Your task: From the first line to the last, give the records again exactly and skip the pictures.

Extracted entries:
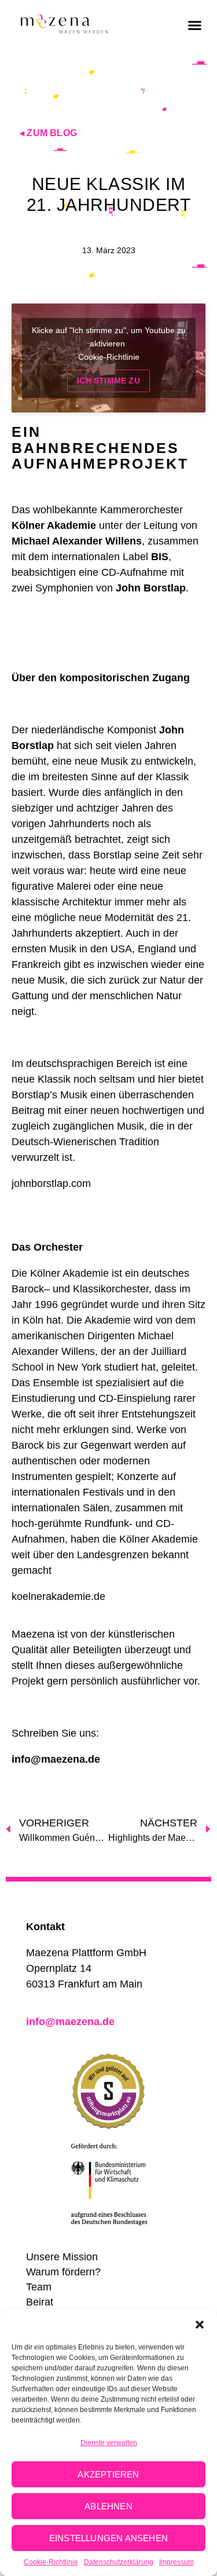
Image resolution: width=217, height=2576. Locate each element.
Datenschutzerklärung (118, 2562)
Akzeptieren (108, 2474)
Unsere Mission (62, 2257)
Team (39, 2287)
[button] (199, 2324)
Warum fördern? (63, 2272)
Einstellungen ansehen (108, 2538)
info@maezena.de (56, 1759)
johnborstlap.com (51, 1183)
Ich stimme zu (108, 380)
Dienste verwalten (108, 2443)
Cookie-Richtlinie (51, 2562)
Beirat (39, 2302)
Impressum (176, 2562)
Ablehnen (108, 2506)
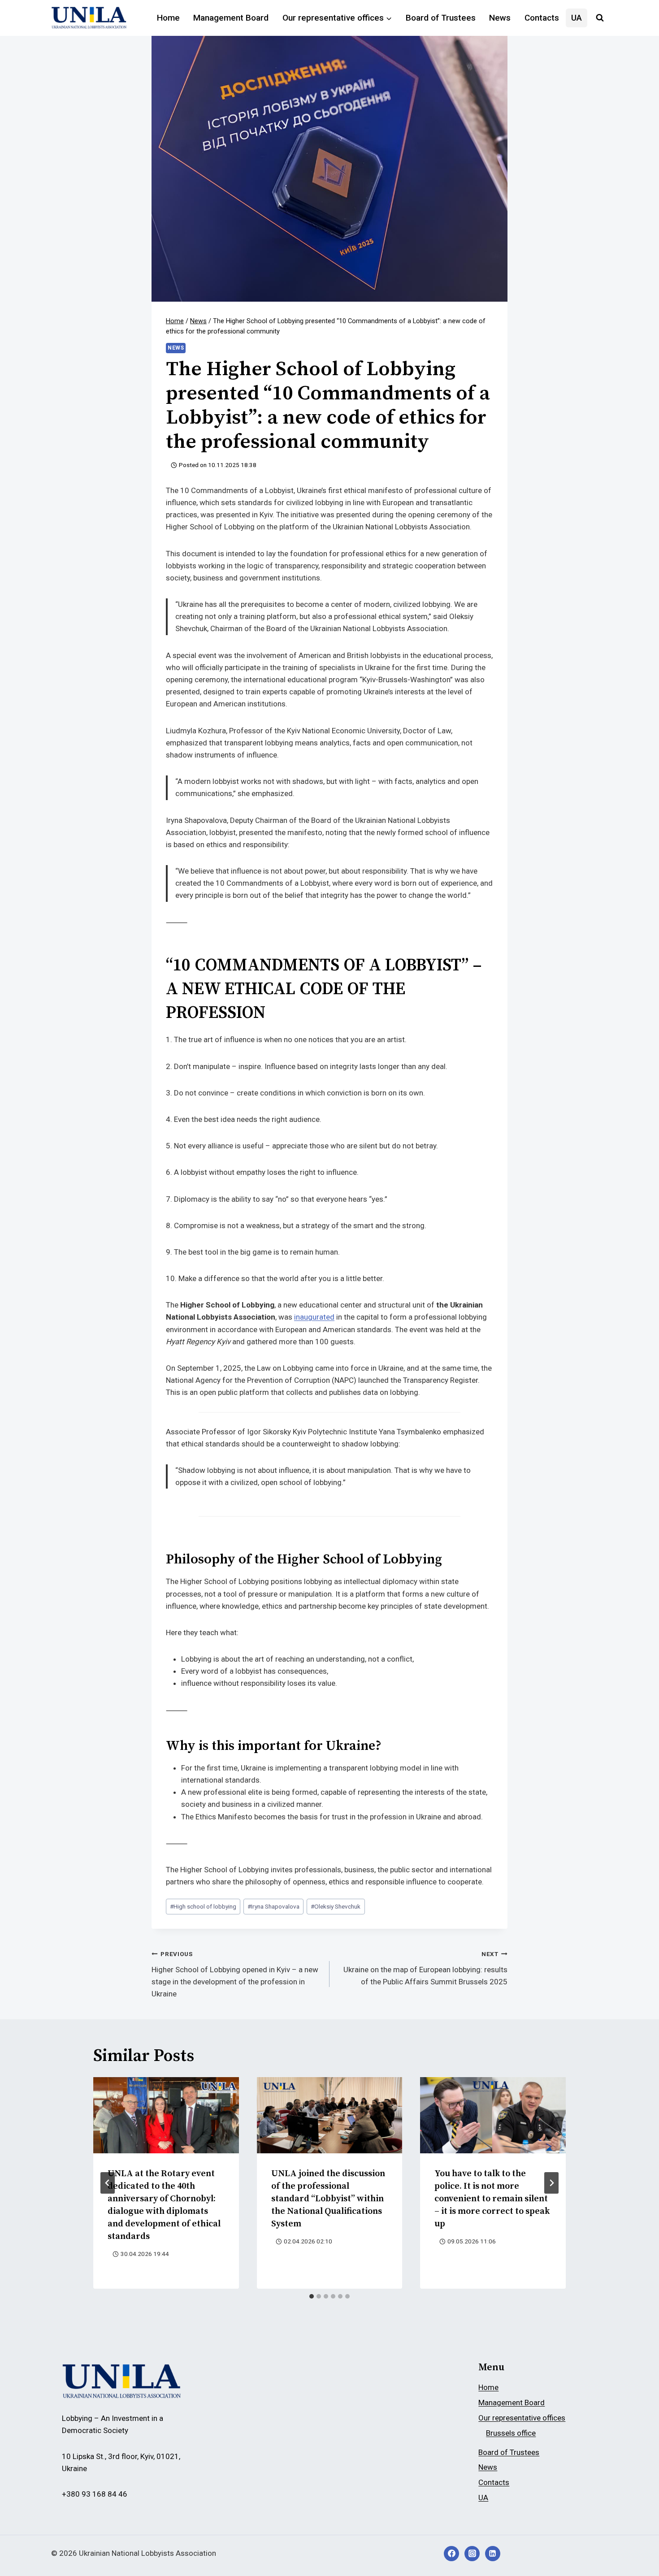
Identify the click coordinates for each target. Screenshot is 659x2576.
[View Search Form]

Reply to the exercise:
Image resolution: width=217, height=2576. Locate each element.
Datenschutzerklärung (118, 2562)
Akzeptieren (108, 2474)
Unsere Mission (62, 2257)
Team (39, 2287)
[button] (199, 2324)
Warum fördern? (63, 2272)
Einstellungen ansehen (108, 2538)
info@maezena.de (56, 1759)
johnborstlap.com (51, 1183)
Ich stimme zu (108, 380)
Dienste verwalten (108, 2443)
Cookie-Richtlinie (51, 2562)
Beirat (39, 2302)
Impressum (176, 2562)
Ablehnen (108, 2506)
Identify the click coordinates for each target. Screenshot is 659x2576.
[View Search Form]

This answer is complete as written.